**What you should do:** Return the lines from the line with "Task: Pick the dimension" to the line with "Action: (x=406, y=389)" exactly as they appear, including both of those lines.

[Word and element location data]
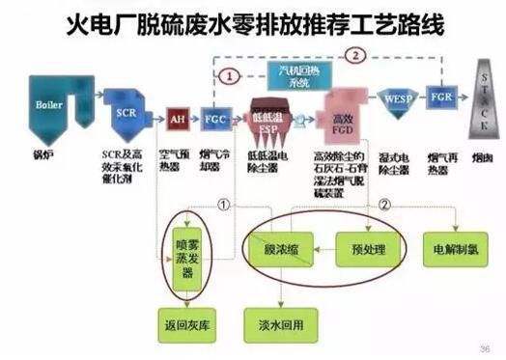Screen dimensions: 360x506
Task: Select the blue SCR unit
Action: coord(125,112)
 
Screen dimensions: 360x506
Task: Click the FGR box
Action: coord(441,99)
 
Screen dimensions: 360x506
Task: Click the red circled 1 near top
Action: coord(230,74)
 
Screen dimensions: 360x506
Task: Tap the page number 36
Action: coord(486,346)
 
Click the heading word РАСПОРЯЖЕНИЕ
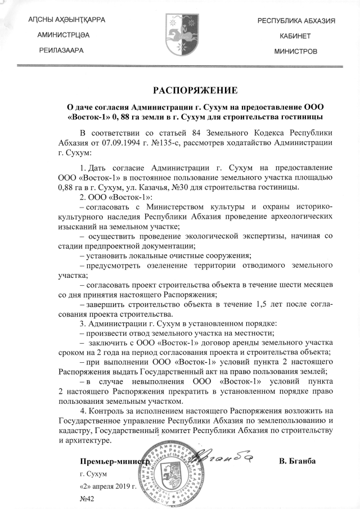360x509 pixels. (x=196, y=89)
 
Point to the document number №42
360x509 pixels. (x=87, y=498)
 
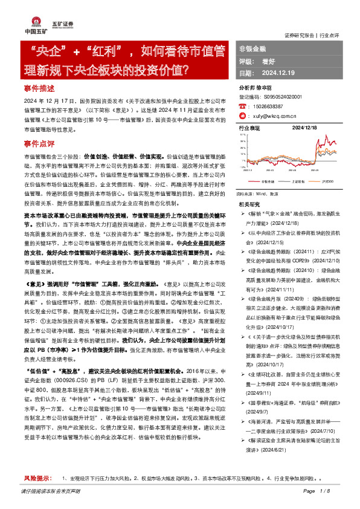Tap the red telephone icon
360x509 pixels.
coord(243,106)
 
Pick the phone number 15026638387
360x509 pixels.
coord(272,106)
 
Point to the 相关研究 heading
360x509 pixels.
coord(248,204)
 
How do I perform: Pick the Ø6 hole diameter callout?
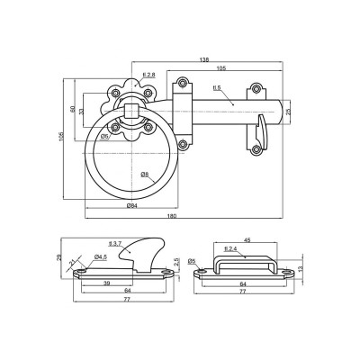click(106, 136)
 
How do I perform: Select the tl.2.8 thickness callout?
click(149, 74)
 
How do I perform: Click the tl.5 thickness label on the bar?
click(217, 87)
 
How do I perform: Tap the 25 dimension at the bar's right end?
click(289, 112)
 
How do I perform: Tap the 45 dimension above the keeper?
click(246, 239)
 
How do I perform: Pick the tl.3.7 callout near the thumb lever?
click(113, 244)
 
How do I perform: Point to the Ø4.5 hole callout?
click(100, 257)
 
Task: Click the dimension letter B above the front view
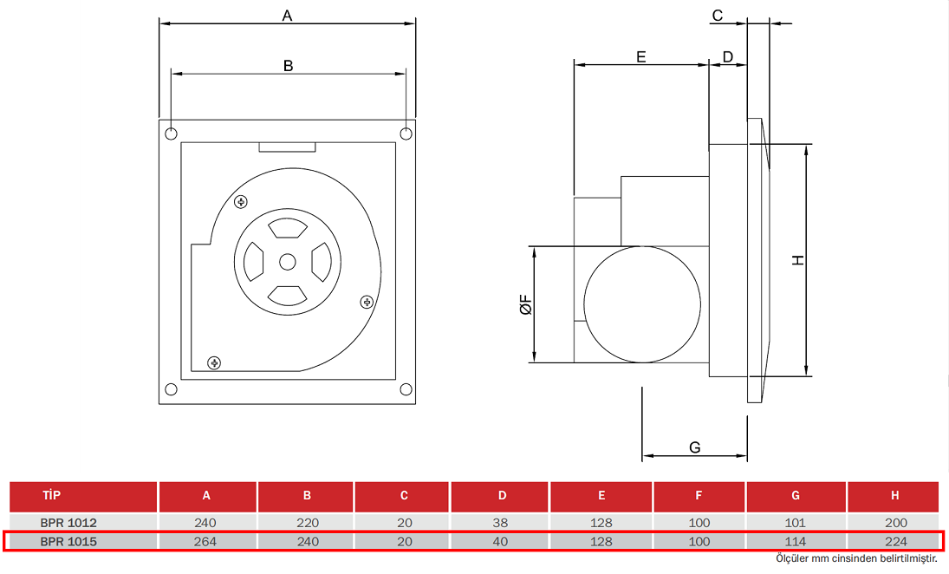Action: (x=289, y=65)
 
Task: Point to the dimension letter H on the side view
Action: (x=798, y=259)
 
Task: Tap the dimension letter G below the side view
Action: (x=694, y=447)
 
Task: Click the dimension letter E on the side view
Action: (x=641, y=56)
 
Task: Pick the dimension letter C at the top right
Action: (x=718, y=15)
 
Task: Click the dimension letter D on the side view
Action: (x=728, y=56)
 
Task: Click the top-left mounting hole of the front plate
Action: (x=172, y=134)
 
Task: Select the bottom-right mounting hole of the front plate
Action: (x=406, y=389)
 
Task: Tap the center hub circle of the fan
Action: (x=288, y=261)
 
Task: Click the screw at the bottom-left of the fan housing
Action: (x=214, y=362)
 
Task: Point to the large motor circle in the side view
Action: (x=641, y=304)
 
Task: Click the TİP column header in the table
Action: (x=53, y=496)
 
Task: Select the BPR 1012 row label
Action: (x=68, y=523)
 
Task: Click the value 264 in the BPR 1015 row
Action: (x=206, y=541)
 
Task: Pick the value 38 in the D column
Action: (x=502, y=523)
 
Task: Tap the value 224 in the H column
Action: (x=895, y=541)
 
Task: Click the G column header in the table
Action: (x=795, y=496)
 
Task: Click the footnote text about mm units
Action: (x=856, y=558)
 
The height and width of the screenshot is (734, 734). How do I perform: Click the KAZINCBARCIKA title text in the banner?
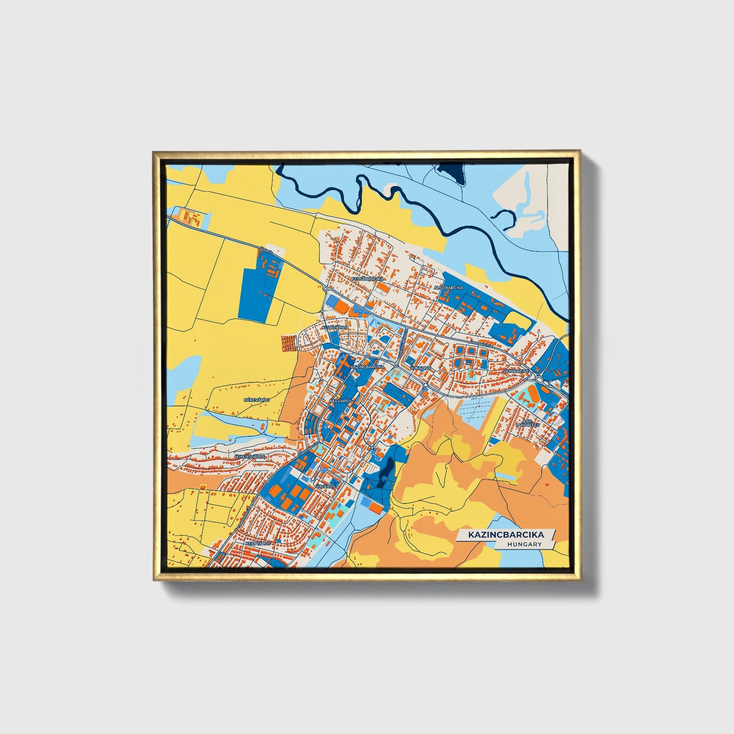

**Answer for the task:**
Task: Pick the dimension letter C at the top right
Action: (x=718, y=15)
 
Task: Click the dimension letter D on the side view
Action: (x=728, y=56)
 
Task: Click the top-left mounting hole of the front plate
Action: (x=172, y=134)
 
Task: Select the bottom-right mounting hole of the front plate
Action: (x=406, y=389)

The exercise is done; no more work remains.